» 할 일: "Click the 5% starting point on chart"이 들어 있는 줄부터 기록의 마지막 줄까지를 빈 줄은 빼고 번호 목록으로 바꿔 줄 수 있나요?

(저장된 데이터셋 항목)
··········

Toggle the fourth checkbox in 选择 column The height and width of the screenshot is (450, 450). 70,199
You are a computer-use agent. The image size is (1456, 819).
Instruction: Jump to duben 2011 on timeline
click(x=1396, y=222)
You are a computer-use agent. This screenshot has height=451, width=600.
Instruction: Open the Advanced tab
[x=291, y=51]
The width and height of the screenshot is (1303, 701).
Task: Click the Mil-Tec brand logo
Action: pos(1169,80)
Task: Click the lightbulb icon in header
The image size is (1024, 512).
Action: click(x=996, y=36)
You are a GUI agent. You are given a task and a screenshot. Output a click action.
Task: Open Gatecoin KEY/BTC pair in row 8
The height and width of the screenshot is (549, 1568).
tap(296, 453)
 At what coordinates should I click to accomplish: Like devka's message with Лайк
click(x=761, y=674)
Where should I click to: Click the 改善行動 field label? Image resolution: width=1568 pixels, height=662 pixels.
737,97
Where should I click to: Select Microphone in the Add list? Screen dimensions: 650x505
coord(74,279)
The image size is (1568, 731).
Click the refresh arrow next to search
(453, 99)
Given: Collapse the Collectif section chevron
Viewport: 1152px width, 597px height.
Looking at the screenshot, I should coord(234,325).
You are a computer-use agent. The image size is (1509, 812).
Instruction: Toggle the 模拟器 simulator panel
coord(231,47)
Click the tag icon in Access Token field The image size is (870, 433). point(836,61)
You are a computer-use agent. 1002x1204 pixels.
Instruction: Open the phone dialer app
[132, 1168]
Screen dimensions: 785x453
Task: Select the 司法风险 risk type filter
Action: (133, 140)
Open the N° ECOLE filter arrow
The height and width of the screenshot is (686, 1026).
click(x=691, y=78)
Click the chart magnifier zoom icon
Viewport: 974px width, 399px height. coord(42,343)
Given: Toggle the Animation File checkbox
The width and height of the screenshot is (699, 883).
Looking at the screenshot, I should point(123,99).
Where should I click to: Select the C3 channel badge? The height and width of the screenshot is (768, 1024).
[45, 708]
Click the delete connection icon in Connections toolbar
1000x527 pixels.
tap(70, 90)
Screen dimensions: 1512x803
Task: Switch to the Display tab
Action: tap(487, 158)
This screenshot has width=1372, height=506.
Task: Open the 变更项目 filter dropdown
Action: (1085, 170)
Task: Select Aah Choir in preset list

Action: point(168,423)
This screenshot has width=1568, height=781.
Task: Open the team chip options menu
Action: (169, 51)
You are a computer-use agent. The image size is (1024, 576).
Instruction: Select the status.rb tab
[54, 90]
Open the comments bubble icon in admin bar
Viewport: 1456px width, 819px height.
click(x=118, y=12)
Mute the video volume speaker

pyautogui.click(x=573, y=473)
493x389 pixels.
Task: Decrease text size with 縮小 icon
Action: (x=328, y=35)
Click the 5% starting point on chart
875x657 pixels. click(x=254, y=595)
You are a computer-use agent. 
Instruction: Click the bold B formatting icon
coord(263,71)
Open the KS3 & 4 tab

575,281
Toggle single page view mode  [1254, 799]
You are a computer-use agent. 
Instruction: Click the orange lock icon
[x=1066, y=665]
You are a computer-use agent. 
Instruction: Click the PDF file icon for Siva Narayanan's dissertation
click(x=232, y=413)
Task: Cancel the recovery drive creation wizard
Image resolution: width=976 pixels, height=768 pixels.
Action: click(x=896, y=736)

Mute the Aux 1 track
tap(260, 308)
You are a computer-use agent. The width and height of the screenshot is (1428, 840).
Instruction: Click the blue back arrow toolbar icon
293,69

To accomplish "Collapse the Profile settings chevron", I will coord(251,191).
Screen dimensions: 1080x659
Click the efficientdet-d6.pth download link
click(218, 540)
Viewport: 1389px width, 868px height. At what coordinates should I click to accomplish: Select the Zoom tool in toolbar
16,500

··········

» 응답:
1. Click the 5% starting point on chart
2. 875x657 pixels. click(x=254, y=595)
3. You are a computer-use agent. 
4. Instruction: Click the bold B formatting icon
5. coord(263,71)
6. Open the KS3 & 4 tab
7. 575,281
8. Toggle single page view mode  [1254, 799]
9. You are a computer-use agent. 
10. Instruction: Click the orange lock icon
11. [x=1066, y=665]
12. You are a computer-use agent. 
13. Instruction: Click the PDF file icon for Siva Narayanan's dissertation
14. click(x=232, y=413)
15. Task: Cancel the recovery drive creation wizard
16. Image resolution: width=976 pixels, height=768 pixels.
17. Action: click(x=896, y=736)
18. Mute the Aux 1 track
19. tap(260, 308)
20. You are a computer-use agent. The width and height of the screenshot is (1428, 840).
21. Instruction: Click the blue back arrow toolbar icon
22. 293,69
23. To accomplish "Collapse the Profile settings chevron", I will coord(251,191).
24. Screen dimensions: 1080x659
25. Click the efficientdet-d6.pth download link
26. click(218, 540)
27. Viewport: 1389px width, 868px height. At what coordinates should I click to accomplish: Select the Zoom tool in toolbar
28. 16,500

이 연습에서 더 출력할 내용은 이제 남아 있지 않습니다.